PROBLEM » Starting with the line containing "1498x812 pixels." and going on through the line containing "Task: Bookmark this page with the star icon", return the lines of the data below exactly, and only those.

Segment Start: RECORDS FOR THE EXERCISE

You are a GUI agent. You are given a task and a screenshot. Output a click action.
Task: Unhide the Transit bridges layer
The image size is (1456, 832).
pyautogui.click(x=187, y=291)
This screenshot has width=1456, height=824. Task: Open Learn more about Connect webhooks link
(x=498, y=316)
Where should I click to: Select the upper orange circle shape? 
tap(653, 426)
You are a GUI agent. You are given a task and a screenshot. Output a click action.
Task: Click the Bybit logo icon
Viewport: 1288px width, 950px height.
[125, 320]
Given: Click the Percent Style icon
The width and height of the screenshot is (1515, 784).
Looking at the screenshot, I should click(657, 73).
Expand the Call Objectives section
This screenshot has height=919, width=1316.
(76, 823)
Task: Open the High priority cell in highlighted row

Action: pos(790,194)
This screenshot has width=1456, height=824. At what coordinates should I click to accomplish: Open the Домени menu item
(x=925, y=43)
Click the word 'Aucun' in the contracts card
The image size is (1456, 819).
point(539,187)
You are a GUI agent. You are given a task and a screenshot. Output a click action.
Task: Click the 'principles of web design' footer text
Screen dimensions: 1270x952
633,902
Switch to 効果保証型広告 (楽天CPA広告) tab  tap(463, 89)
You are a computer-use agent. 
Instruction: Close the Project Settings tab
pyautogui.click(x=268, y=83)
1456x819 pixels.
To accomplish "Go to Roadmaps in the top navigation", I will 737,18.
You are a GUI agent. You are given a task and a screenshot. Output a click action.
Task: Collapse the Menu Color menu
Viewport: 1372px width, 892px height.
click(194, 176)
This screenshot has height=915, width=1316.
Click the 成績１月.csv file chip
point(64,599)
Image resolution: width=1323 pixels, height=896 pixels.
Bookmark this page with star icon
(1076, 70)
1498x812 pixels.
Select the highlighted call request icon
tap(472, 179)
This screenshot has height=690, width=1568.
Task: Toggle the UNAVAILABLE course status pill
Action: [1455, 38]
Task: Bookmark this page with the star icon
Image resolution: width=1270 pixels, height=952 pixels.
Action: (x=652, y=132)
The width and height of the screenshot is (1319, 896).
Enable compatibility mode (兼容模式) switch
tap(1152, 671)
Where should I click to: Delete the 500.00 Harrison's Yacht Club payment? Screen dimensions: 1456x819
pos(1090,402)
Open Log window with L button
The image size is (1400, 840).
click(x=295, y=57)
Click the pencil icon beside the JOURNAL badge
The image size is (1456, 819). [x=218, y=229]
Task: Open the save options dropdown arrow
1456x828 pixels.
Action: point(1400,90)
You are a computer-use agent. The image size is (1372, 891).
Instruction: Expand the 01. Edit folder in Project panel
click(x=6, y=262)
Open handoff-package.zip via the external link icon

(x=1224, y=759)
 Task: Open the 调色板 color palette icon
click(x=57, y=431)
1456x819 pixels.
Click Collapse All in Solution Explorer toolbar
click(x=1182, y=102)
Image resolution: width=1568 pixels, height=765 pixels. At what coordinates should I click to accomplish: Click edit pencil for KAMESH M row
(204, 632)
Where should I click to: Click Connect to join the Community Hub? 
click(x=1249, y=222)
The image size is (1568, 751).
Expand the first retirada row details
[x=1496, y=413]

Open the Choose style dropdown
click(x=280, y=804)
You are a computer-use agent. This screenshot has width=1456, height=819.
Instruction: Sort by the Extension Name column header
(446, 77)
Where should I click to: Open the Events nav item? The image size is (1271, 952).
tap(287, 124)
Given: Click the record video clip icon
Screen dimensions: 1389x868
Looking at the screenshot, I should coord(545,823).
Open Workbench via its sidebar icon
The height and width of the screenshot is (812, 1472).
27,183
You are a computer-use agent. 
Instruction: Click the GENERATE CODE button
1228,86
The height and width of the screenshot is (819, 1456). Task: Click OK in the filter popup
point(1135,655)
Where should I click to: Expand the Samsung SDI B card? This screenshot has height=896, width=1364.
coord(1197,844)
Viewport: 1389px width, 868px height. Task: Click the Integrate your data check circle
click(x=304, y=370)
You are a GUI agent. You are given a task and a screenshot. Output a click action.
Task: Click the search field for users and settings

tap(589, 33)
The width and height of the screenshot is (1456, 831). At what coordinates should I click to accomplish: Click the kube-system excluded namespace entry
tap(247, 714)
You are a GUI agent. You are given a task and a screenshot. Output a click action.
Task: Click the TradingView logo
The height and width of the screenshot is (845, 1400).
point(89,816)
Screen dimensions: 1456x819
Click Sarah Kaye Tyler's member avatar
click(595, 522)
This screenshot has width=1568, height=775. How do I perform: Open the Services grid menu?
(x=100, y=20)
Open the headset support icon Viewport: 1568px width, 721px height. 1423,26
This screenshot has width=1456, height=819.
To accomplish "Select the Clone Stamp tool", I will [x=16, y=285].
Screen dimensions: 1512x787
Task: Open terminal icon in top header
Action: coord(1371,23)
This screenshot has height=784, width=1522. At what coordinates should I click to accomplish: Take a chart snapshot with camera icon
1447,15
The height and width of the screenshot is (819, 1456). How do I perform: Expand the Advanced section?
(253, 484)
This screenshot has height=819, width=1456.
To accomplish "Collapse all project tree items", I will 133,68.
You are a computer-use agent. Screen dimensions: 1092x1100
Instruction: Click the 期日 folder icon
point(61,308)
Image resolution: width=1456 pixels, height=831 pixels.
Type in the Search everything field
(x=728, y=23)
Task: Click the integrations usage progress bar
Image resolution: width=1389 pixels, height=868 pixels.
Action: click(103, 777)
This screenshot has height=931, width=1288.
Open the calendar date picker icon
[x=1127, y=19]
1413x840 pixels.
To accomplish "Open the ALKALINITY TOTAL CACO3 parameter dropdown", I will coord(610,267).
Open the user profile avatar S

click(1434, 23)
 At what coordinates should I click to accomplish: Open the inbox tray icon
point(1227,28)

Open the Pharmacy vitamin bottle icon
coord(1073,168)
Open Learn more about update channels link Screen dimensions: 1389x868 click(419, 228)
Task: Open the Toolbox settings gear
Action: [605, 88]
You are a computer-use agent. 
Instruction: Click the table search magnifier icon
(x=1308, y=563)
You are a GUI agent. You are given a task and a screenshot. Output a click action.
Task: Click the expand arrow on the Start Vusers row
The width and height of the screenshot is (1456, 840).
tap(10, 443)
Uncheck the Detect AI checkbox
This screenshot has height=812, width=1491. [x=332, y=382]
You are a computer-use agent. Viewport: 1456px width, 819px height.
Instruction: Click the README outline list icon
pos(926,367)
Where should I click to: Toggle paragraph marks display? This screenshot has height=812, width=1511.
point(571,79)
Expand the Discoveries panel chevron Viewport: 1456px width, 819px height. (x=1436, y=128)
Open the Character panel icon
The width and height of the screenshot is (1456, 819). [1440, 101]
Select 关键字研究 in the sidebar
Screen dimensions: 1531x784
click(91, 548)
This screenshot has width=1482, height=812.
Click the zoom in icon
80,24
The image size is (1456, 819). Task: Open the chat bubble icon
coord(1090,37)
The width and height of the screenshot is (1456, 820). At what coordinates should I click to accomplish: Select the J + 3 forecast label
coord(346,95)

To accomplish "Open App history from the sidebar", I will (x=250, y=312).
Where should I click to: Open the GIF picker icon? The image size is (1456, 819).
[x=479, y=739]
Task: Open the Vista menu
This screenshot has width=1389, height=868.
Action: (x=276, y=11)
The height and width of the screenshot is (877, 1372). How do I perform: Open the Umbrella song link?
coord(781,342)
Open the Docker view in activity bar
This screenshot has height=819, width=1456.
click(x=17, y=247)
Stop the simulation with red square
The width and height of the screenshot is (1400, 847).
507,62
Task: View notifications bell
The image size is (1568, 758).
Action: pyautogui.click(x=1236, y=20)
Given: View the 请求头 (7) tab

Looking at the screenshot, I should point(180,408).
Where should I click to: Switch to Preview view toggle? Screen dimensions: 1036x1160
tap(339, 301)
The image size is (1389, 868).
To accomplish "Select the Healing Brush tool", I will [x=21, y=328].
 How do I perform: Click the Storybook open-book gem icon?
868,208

Segment End: RECORDS FOR THE EXERCISE

REPLY TO THE EXERCISE »
1498x812 pixels.
Select the highlighted call request icon
tap(472, 179)
This screenshot has height=690, width=1568.
Task: Toggle the UNAVAILABLE course status pill
Action: [1455, 38]
Task: Bookmark this page with the star icon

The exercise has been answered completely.